• **PROBLEM REQUIREMENTS**: Among the lines below, copy exactly those from the one with "Support Center (784, 2561)" through the one with "潜在意識と宇宙 (182, 2257)", counting both ends.

------------------------------------------------------------------------

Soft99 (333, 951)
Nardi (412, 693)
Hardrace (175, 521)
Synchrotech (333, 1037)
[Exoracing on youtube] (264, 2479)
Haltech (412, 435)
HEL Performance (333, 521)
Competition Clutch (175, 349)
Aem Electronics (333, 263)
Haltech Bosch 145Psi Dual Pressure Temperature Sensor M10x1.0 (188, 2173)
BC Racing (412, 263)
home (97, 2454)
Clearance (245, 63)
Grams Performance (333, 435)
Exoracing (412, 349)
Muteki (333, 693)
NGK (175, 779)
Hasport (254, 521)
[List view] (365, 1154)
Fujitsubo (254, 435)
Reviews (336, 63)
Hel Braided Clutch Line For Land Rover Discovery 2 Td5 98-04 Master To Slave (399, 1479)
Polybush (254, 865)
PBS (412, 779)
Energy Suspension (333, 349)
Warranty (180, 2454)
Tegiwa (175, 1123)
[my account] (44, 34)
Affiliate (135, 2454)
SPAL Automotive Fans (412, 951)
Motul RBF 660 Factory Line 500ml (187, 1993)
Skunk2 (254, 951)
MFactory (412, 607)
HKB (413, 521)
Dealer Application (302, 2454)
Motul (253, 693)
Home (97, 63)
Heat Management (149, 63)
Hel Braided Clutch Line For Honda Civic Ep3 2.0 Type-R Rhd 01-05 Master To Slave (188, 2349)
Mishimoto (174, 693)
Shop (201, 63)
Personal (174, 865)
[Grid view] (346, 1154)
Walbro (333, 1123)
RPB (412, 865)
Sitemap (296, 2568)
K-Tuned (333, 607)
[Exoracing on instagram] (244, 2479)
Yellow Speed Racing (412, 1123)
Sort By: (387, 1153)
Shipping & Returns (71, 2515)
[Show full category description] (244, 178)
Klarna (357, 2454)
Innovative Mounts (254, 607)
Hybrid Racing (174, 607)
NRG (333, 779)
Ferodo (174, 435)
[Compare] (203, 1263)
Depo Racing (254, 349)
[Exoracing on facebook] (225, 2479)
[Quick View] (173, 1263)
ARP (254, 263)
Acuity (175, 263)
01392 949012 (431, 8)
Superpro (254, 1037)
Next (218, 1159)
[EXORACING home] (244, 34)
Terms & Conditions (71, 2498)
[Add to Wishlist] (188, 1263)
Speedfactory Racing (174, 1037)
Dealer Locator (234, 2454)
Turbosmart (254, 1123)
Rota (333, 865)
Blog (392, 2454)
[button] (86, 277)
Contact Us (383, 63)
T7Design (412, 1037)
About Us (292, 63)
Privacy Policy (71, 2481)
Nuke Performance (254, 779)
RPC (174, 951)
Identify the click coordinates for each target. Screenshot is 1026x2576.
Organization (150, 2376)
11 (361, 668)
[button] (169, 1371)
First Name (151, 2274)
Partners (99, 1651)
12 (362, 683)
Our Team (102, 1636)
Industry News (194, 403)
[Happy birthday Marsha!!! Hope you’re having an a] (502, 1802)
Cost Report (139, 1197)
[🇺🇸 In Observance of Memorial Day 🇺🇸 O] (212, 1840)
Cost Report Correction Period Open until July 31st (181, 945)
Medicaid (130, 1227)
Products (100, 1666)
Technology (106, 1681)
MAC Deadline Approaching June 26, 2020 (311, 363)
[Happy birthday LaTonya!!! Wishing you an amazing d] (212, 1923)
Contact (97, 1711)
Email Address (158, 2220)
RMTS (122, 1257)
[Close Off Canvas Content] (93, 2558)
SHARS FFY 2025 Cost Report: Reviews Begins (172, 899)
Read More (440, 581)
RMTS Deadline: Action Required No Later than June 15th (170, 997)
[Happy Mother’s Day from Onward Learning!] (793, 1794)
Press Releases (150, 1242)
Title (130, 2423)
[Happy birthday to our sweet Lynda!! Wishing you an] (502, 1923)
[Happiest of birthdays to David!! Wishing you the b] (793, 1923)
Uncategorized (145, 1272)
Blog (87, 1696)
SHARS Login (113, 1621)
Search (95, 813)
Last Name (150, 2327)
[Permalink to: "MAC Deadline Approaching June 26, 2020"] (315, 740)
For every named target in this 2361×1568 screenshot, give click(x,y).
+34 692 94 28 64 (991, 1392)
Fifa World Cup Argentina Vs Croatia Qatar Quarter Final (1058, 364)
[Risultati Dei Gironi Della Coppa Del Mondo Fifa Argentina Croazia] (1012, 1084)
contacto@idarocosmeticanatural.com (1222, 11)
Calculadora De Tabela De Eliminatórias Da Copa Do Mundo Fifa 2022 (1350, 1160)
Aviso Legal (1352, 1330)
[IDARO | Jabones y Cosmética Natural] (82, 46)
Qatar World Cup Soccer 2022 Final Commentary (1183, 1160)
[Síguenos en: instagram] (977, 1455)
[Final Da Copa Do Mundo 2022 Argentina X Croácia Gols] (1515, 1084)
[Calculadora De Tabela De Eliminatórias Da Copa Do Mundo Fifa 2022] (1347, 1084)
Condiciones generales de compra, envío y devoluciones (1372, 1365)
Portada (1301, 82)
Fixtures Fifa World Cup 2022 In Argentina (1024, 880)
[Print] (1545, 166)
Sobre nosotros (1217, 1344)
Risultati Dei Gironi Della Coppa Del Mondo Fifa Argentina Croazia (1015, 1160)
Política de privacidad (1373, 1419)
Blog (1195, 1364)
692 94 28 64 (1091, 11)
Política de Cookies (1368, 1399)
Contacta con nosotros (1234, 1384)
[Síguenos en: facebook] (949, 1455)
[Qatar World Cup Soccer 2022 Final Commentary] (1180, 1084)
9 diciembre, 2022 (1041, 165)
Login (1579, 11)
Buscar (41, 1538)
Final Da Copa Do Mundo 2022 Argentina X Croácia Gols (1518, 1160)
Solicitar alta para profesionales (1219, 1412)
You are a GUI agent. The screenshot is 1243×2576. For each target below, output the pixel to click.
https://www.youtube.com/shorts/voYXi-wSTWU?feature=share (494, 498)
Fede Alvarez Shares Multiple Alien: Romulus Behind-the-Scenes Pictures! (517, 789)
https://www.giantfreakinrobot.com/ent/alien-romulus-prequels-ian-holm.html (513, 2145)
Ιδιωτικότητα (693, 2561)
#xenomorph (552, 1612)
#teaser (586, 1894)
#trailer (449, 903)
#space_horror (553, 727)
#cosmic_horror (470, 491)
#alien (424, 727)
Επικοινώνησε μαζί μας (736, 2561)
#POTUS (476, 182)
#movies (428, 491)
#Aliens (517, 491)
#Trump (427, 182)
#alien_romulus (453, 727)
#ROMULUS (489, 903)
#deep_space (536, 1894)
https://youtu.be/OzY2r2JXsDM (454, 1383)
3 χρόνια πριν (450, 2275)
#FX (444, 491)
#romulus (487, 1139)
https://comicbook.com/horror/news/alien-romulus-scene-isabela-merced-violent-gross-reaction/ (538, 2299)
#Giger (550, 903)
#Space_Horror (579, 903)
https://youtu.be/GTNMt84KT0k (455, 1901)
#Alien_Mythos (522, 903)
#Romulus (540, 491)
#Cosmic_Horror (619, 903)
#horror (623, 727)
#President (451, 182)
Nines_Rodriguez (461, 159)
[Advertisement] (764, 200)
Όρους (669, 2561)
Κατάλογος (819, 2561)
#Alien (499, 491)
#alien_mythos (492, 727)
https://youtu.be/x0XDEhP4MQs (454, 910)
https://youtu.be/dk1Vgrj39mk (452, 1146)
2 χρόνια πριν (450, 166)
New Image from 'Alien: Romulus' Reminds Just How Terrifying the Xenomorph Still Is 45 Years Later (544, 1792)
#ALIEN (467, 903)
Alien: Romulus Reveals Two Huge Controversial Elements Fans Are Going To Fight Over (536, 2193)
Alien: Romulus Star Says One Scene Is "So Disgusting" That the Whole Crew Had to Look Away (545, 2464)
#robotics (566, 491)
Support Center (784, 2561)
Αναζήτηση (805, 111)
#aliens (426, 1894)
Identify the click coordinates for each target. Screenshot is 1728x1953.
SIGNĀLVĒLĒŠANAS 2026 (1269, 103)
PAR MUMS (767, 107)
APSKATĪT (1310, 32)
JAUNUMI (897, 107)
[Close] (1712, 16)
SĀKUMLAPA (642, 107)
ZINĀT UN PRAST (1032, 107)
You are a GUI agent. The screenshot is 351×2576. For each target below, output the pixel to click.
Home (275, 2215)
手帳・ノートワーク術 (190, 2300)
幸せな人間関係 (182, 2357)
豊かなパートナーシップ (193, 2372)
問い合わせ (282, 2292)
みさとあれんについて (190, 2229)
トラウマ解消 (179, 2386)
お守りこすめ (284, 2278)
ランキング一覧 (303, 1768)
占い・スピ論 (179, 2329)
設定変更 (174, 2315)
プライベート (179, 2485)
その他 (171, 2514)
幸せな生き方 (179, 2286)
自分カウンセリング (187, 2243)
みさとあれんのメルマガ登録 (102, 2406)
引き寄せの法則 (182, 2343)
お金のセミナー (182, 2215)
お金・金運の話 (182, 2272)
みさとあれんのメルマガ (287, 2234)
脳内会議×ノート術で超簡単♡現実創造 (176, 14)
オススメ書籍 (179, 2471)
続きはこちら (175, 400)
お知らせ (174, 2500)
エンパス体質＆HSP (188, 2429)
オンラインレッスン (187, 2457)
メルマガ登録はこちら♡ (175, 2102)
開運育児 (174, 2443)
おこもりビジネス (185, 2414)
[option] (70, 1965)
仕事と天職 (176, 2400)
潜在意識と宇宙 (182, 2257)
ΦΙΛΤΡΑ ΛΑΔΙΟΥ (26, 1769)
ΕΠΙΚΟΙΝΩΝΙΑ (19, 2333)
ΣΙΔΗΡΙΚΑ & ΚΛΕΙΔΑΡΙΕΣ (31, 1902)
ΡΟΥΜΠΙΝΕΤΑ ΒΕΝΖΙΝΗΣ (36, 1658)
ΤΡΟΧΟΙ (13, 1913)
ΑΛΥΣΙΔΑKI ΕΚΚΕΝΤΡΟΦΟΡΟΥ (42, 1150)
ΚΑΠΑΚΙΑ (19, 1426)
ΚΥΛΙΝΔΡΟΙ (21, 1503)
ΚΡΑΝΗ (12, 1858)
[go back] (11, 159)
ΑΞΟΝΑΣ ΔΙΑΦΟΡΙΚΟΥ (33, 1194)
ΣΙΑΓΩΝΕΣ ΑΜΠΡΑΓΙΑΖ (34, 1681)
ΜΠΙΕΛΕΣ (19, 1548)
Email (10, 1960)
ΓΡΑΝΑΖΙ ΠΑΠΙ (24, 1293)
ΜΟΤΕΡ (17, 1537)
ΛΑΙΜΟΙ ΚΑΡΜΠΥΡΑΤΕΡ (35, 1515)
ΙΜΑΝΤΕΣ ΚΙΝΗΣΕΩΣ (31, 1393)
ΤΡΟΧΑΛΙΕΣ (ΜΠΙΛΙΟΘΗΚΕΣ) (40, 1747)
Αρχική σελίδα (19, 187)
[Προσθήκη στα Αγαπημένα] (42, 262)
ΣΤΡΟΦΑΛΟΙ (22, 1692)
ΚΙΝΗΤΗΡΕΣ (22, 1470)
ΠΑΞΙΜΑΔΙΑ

------------------------------------------------------------------------

• **TASK ANSWER**:
Support Center (784, 2561)
Αναζήτηση (805, 111)
#aliens (426, 1894)
Identify the click coordinates for each target. Screenshot is 1728x1953.
SIGNĀLVĒLĒŠANAS 2026 (1269, 103)
PAR MUMS (767, 107)
APSKATĪT (1310, 32)
JAUNUMI (897, 107)
[Close] (1712, 16)
SĀKUMLAPA (642, 107)
ZINĀT UN PRAST (1032, 107)
You are a GUI agent. The screenshot is 351×2576. For each target below, output the pixel to click.
Home (275, 2215)
手帳・ノートワーク術 (190, 2300)
幸せな人間関係 (182, 2357)
豊かなパートナーシップ (193, 2372)
問い合わせ (282, 2292)
みさとあれんについて (190, 2229)
トラウマ解消 (179, 2386)
お守りこすめ (284, 2278)
ランキング一覧 (303, 1768)
占い・スピ論 (179, 2329)
設定変更 (174, 2315)
プライベート (179, 2485)
その他 (171, 2514)
幸せな生き方 (179, 2286)
自分カウンセリング (187, 2243)
みさとあれんのメルマガ登録 (102, 2406)
引き寄せの法則 (182, 2343)
お金のセミナー (182, 2215)
お金・金運の話 (182, 2272)
みさとあれんのメルマガ (287, 2234)
脳内会議×ノート術で超簡単♡現実創造 (176, 14)
オススメ書籍 (179, 2471)
続きはこちら (175, 400)
お知らせ (174, 2500)
エンパス体質＆HSP (188, 2429)
オンラインレッスン (187, 2457)
メルマガ登録はこちら♡ (175, 2102)
開運育児 (174, 2443)
おこもりビジネス (185, 2414)
[option] (70, 1965)
仕事と天職 (176, 2400)
潜在意識と宇宙 (182, 2257)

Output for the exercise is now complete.